Personal information
- Native name: סלאמוויט באיולין-טפרי
- Full name: Selamawit Dagnachew Bayoulgn-Teferi
- National team: Israel
- Citizenship: Israeli
- Born: Selamawit Dagnachew Bayoulgn ሰላማዊት ዳኛቸው ባዩልኝ 24 March 1994 (age 32) Ethiopia
- Spouse: Marhu Teferi

Sport
- Country: Israel
- Sport: Athletics
- Events: 800 meters, 1,500 meters, 5,000 meters, 10,000 meters, 15 kilometers

Achievements and titles
- National finals: won Israeli championships at 800 meters (2017) and 1,500 meters (2019)
- Personal bests: 5,000 meters (14:53 in July 2020); women's road running (50:48 in September 2019); 10,000 meters (31:19.50 in June 2021);

= Selamawit Teferi =

Israeli runner (born 1994)

Selamawit ("Selam") Dagnachew Bayoulgn-Teferi (סלאמוויט דאגנאצ'ו באיולין-טפרי; born 24 March 1994) is an Olympic runner.
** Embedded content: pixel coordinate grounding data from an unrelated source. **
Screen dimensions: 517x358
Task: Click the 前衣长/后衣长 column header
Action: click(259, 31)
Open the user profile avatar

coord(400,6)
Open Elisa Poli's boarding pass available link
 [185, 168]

Born in Ethiopia, she qualified to represent Israel at the 2020 Summer Olympics in Tokyo in the 5,000 meters. She has also won Israeli championships at 800 meters and 1,500 meters.

==Early and personal life==
Selamawit was born in Ethiopia, to a non-Jewish family. She became an Israeli citizen in April 2018, on account of her marriage to an Israeli citizen.
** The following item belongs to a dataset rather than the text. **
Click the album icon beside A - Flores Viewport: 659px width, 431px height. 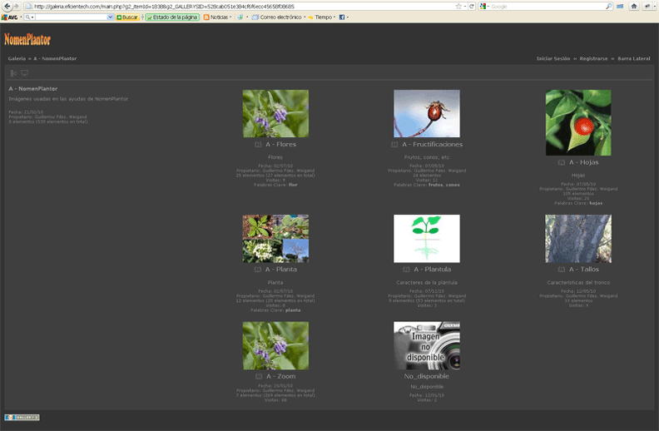pyautogui.click(x=258, y=145)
She is married to Ethiopian-born Israeli Olympic marathoner Marhu Teferi, who also competed in the 2020 Summer Olympics. They are the first married couple to represent Israel at the Olympics.

==Running career==
Selamawit won the Israeli National Championship in 800 meters with a time of 2:13.11 on July 5, 2017, and won the Israeli National Championship in 1,500 meters with a time of 4:14.07 on July 4, 2019.
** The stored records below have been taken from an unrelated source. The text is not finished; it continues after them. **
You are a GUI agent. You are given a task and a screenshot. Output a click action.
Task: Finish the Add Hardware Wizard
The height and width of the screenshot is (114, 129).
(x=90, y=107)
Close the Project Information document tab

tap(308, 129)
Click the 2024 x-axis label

As of November 2019, her highest world ranking in the 5,000 meters was 22nd (and her personal best was 15:08.39 in July 2019), her highest world ranking in women's road running was 28th (and her personal best was 50:48 in September 2019; the third-fastest time in the world for the year), and her highest world ranking in 10,000 meters was 57th (and her personal best was 32:16.84 in April 2019). At the same time, Selamawit's time in the 15 kilometers of 49:21 in February 2019 was the 12th-fastest in the world for the year. In July 2019, she won the 1,500 meters with a 4.11.37 at the 18th Meeting International de la Province de Liège.

Selamawit qualified to represent Israel at the 2020 Summer Olympics in Tokyo in the 5,000 meters with a time of 15:08.39 in the Guldensporenmeeting in Kortrijk, Belgium, on July 13, 2019, where she won a bronze medal. She placed 10th in the Olympic final.